Sulfonated Hydroxyaryl-Tetrazines with Increased pKa for Accelerated Bioorthogonal Click-to-Release Reactions in Cells

Angew Chem Int Ed Engl. 2024 Sep 19:e202411713. doi: 10.1002/anie.202411713. Online ahead of print.

Abstract

Bioorthogonal reactions that enable switching molecular functions by breaking chemical bonds have gained prominence, with the tetrazine-mediated cleavage of trans-cyclooctene caged compounds (click-to-release) being particularly noteworthy for its high versatility, biocompatibility, and fast reaction rates. Despite several recent advances, the development of highly reactive tetrazines enabling quantitative elimination from trans-cyclooctene linkers remains challenging. In this study, we present the synthesis and application of sulfo-tetrazines, a class of derivatives featuring phenolic hydroxyl groups with increased acidity constants (pKa).

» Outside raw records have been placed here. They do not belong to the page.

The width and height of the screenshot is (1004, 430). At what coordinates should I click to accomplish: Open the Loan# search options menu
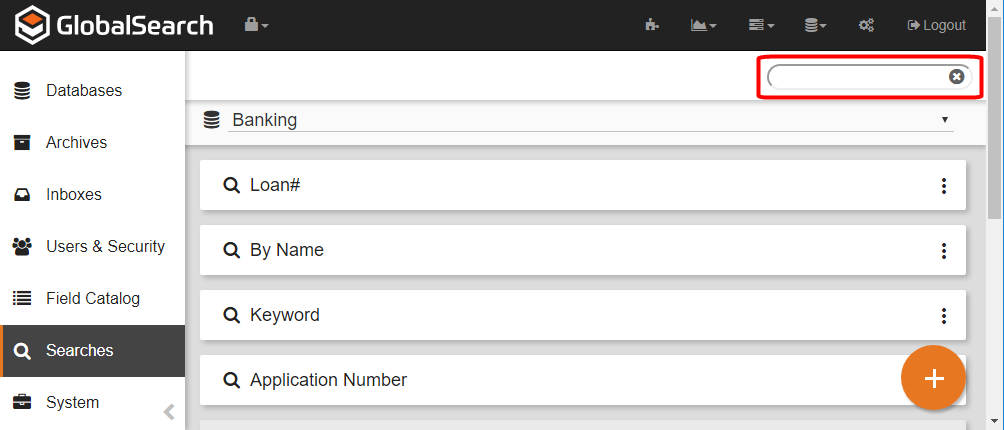tap(943, 186)
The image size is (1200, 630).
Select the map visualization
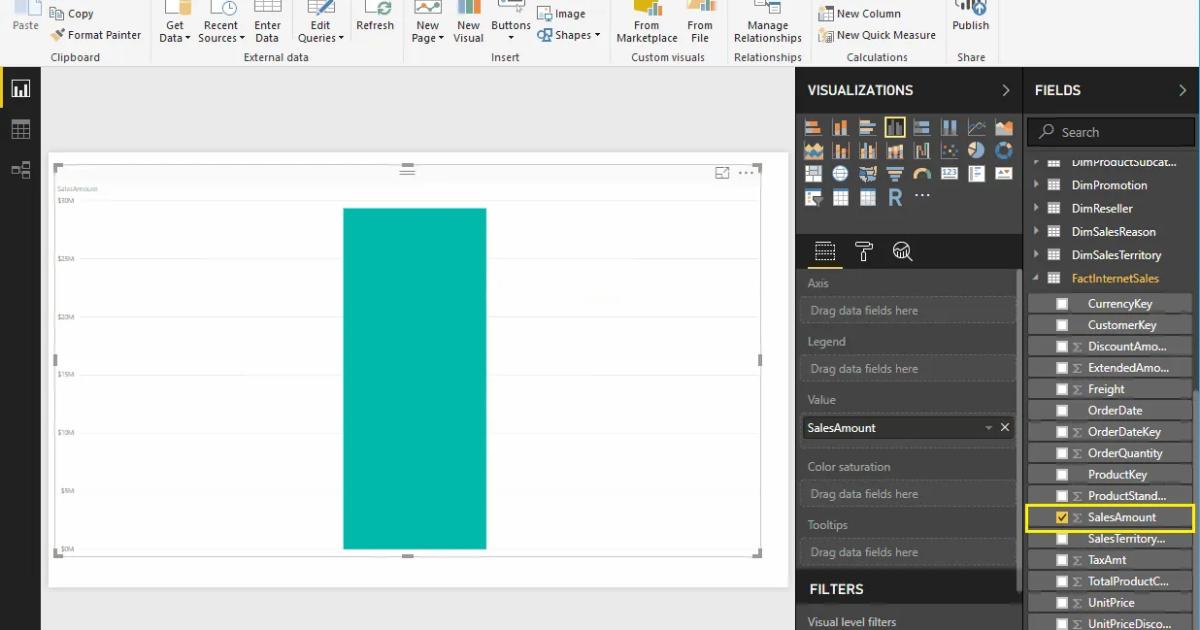[841, 173]
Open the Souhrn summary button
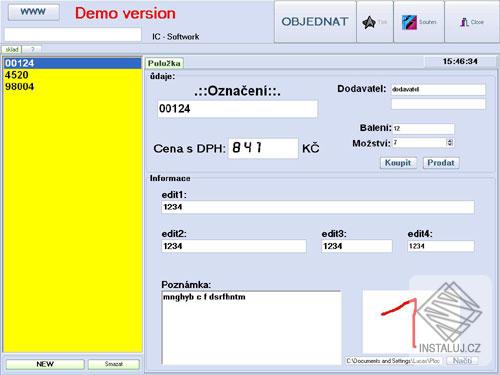Screen dimensions: 500x375 (x=419, y=22)
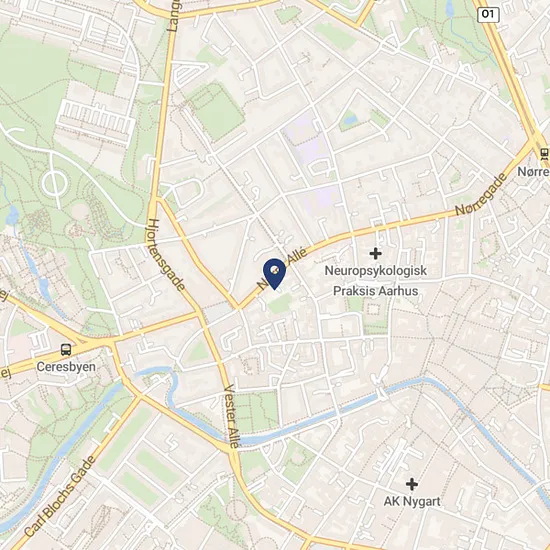Click the O1 ring road shield

[x=488, y=14]
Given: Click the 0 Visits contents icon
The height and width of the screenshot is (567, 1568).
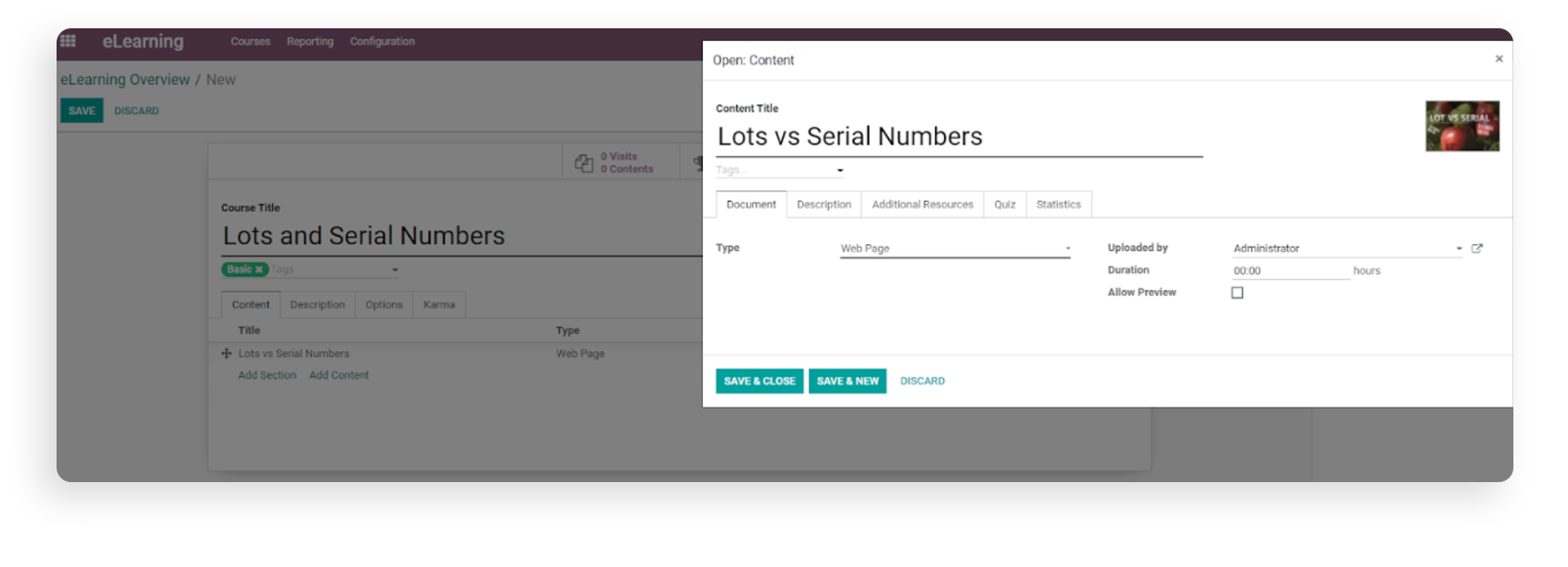Looking at the screenshot, I should [584, 163].
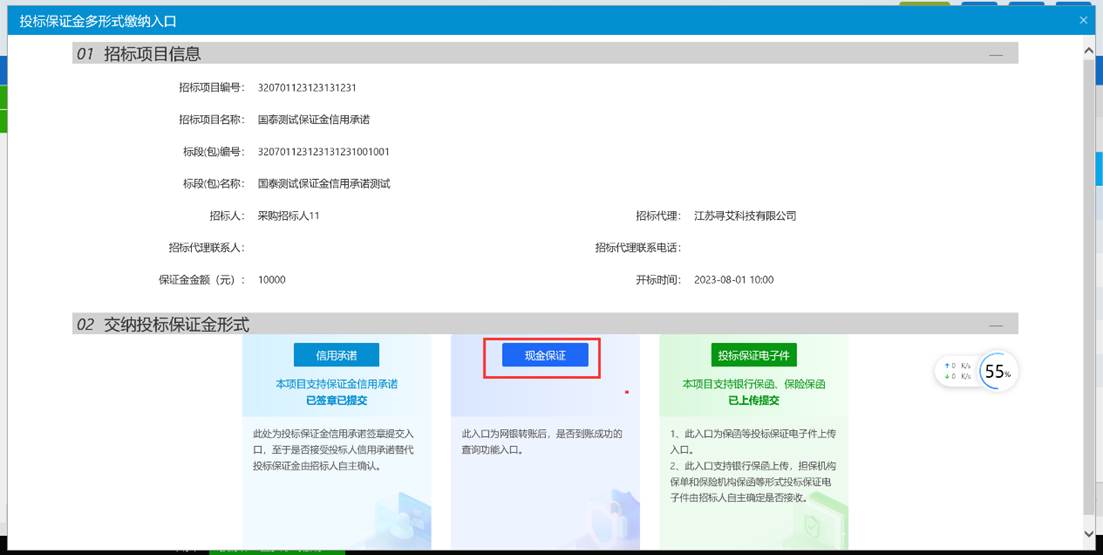Close the 投标保证金多形式缴纳入口 dialog
Screen dimensions: 1103x555
coord(1083,20)
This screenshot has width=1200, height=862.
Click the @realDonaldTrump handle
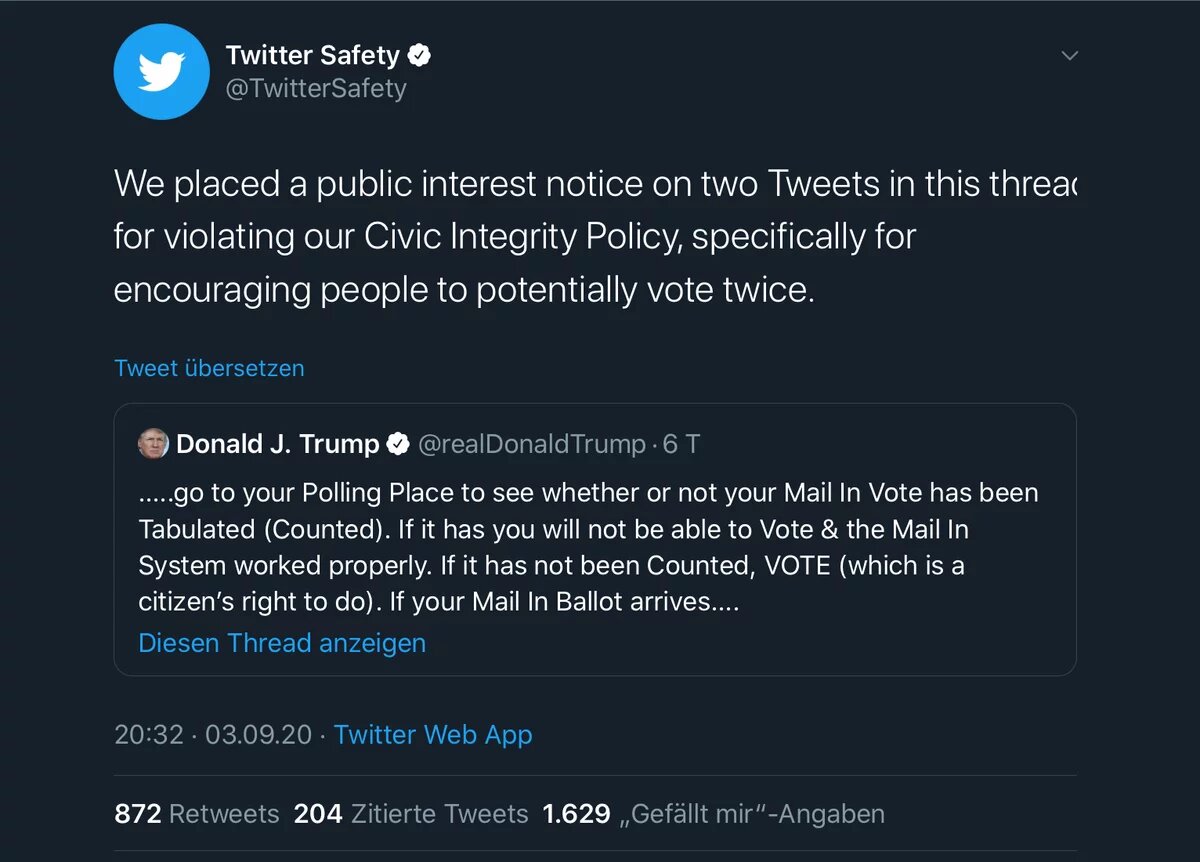(531, 444)
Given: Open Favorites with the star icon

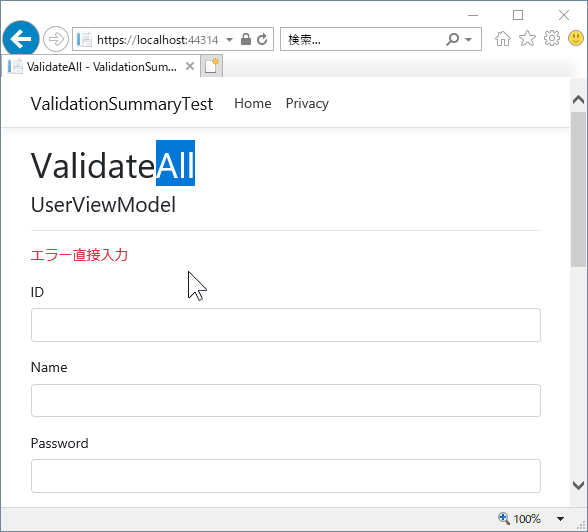Looking at the screenshot, I should tap(527, 38).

This unique property leads to accelerated elimination and complete release of the caged molecules within minutes. Moreover, the inclusion of sulfonate groups provides a valuable synthetic handle, enabling further derivatization into sulfonamides, modified with diverse substituents. Significantly, we demonstrate the utility of sulfo-tetrazines in efficiently activating fluorogenic compounds and prodrugs in living cells, offering exciting prospects for their application in bioorthogonal chemistry.

Keywords: bioorthogonal chemistry; cleavage reactions; click chemistry; click-to-release; tetrazines.